* Task description *
Lines from the entries below that hold "computer" form the answer; copy all of them.

Data entries:
───

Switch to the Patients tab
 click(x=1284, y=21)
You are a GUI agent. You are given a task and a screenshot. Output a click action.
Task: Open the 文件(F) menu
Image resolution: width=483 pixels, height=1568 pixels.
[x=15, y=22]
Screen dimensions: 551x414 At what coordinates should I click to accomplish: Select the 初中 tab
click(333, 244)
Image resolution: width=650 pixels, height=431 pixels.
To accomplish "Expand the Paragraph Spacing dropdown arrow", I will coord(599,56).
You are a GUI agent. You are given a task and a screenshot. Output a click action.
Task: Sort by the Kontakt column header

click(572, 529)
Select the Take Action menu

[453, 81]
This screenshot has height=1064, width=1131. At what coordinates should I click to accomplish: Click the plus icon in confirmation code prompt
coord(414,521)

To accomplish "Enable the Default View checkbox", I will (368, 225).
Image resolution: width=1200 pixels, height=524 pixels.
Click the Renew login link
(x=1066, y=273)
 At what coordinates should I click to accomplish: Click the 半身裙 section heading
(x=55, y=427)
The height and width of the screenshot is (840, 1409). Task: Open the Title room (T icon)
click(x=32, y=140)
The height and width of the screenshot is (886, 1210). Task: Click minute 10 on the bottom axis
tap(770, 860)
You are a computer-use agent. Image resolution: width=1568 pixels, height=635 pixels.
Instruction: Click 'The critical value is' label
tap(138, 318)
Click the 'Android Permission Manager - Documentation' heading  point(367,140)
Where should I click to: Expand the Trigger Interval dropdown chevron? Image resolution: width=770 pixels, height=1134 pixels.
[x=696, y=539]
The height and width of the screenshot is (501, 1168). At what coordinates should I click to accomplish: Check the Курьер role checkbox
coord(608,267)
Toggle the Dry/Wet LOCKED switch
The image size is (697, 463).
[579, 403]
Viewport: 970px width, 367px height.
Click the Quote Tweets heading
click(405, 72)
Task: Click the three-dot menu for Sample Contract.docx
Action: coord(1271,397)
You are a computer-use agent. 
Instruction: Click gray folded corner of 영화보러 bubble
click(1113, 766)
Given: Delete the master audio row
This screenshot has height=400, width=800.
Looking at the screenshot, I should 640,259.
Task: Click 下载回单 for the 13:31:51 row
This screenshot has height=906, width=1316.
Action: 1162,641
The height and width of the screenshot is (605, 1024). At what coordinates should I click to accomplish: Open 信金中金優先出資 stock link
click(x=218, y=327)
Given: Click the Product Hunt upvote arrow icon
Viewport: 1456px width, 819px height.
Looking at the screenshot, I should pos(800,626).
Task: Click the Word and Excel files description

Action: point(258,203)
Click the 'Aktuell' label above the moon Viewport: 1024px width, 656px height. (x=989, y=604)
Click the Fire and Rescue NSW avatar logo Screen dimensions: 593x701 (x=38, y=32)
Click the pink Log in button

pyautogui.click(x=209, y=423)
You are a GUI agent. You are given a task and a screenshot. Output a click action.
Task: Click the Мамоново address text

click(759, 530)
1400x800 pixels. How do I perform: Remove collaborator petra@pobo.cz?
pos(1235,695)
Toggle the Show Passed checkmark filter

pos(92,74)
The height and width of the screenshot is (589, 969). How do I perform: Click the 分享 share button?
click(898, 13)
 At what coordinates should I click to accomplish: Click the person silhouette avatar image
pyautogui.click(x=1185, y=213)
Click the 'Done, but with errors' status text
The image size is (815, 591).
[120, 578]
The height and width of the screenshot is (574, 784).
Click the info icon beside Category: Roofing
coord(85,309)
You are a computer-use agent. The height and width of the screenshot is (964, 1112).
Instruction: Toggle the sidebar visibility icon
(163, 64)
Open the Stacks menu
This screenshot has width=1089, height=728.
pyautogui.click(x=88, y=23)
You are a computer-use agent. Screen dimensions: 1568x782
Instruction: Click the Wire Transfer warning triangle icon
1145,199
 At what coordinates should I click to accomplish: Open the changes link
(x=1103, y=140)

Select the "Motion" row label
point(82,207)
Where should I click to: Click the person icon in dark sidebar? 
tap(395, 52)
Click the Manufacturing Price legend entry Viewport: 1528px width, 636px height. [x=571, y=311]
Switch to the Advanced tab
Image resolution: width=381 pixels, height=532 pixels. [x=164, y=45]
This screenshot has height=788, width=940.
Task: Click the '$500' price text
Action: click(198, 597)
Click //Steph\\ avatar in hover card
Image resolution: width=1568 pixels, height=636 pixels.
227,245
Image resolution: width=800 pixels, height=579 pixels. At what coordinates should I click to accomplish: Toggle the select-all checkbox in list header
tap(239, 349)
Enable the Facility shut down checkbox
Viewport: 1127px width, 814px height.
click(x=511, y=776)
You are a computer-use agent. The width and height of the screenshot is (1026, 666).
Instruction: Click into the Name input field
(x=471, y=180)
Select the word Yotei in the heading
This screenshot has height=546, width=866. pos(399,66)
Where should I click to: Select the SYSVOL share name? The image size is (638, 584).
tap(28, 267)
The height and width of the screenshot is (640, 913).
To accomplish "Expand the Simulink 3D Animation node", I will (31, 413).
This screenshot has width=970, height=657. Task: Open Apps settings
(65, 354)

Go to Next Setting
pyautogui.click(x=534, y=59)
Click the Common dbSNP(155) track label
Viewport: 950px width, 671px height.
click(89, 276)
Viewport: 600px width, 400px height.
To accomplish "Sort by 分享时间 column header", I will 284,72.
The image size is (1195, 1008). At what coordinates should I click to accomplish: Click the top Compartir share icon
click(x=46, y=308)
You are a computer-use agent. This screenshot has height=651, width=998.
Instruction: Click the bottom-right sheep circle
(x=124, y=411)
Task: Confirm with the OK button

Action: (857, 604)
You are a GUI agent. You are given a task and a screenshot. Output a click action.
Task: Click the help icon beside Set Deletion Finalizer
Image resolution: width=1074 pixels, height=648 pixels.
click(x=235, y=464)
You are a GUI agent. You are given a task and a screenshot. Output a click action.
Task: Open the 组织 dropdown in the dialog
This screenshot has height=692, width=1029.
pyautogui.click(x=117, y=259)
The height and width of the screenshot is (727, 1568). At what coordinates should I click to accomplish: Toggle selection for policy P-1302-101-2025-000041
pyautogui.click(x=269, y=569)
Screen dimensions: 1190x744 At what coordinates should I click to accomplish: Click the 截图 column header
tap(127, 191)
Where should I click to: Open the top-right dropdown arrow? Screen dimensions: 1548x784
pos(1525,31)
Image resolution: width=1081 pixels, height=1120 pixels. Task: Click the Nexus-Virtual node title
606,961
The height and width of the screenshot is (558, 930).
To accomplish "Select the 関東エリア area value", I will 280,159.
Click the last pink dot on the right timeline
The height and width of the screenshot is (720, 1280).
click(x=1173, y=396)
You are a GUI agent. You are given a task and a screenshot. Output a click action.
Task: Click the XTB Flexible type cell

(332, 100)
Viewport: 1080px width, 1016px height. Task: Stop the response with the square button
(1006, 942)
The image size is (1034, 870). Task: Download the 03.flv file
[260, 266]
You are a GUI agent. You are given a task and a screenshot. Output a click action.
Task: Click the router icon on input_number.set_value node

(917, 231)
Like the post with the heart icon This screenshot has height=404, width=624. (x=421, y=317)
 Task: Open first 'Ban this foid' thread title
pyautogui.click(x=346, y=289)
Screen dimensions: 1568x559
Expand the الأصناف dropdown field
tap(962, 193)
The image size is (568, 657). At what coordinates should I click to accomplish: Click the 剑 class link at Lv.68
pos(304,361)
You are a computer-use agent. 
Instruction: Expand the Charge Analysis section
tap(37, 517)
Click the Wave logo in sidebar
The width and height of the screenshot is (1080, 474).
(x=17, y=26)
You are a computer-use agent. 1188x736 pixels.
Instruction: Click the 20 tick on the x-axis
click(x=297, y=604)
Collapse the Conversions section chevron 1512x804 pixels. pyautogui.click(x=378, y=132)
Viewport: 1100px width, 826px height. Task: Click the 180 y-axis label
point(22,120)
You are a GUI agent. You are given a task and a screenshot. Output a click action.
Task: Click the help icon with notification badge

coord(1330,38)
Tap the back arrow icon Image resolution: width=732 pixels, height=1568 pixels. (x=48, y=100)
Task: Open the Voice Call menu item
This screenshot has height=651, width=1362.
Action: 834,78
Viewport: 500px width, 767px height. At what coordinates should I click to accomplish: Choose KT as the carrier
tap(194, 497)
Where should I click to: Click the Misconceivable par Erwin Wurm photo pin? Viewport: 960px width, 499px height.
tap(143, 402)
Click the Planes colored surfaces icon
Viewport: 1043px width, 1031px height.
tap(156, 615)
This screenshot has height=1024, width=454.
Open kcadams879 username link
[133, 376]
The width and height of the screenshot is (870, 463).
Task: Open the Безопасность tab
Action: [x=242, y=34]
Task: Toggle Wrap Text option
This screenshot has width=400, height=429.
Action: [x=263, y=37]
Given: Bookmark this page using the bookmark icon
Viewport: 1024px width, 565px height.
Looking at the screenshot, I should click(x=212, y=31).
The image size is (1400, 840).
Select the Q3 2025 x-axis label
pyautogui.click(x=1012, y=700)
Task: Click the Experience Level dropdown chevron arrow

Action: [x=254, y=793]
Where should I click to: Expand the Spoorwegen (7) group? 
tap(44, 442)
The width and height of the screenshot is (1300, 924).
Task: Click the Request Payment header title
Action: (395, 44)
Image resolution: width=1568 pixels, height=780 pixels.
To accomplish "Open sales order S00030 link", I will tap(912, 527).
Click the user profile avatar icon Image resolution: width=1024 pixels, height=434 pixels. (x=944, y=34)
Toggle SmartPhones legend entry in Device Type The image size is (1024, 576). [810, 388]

───

* Solved exercise *
You are a computer-use agent. Image resolution: width=1568 pixels, height=635 pixels.
You are a computer-use agent. 
You are a computer-use agent. The height and width of the screenshot is (964, 1112).
You are a computer-use agent. Screen dimensions: 1568x782
You are a computer-use agent. The width and height of the screenshot is (1026, 666).
You are a computer-use agent. This screenshot has height=651, width=998.
You are a computer-use agent. 
You are a computer-use agent. 1188x736 pixels.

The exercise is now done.